Barcelona Museum Gives Censored Art a Permanent Home, by Maya Pontone, Hyperallergic.com, October 10, 2023

The new Museu de l’Art Prohibit will house a collection of more than 200 artworks that have been removed, banned, or denounced.

Where does art deemed controversial go after it’s been removed, banned, or denounced? One possible destination: the Museu de l’Art Prohibit, opening later this month in Barcelona to house a wide assortment of censored artworks.

Spanning two floors with over 200 paintings, sculptures, installations, photographs, and more by mostly modern and contemporary artists including Gustav Klimt, Ai Wei Wei, Tania Bruguera, and Banksy, the museum’s diverse collection explores the censorship of art due to “political, social or religious reasons.” Read more here.

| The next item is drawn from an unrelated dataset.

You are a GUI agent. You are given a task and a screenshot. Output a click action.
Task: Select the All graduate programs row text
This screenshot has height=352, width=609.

The Steak was Real but the Restaurant was Fake

The only item on the “To Go” menu was the restaurant itself.


How NYC’s fine-dining elite got pranked by Gen Zer’s fake steakhouse — complete with milk servers, ‘celebs,’ and wedding proposal by Hannah Frishberg, September 25, 2023

This Manhattan restaurant is a tough reservation to book — because it doesn’t exist.

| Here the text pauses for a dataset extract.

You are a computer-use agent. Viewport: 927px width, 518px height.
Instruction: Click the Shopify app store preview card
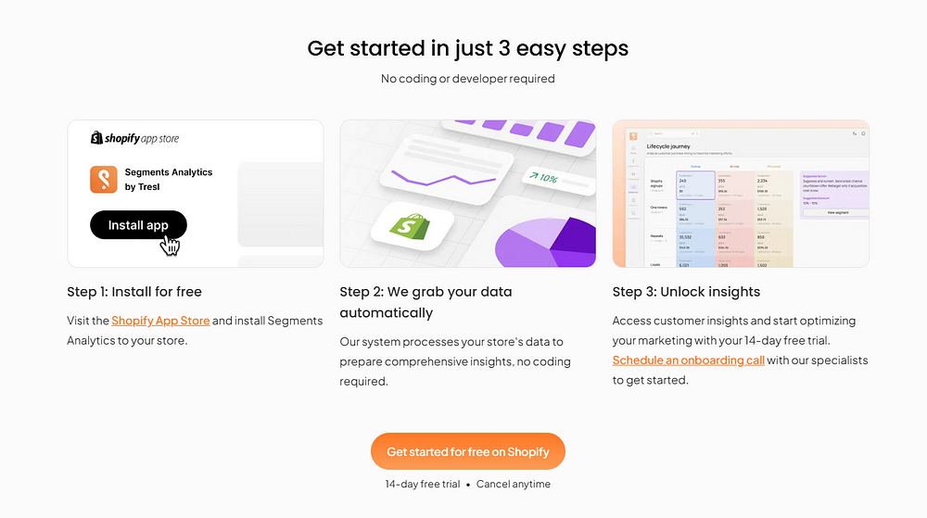tap(196, 194)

The foodie gentry who gathered for their dinner at Mehran’s Steakhouse this weekend believed they’d at last gotten off the years-long waitlist for a highly exclusive, 100-year-old chop house, which finally had an available table at its Lower East Side location.

In reality, what some 140 diners experienced this Saturday evening was an elaborate prank pulled off by a 21-year-old AI startup founder — and some 65 of his friends.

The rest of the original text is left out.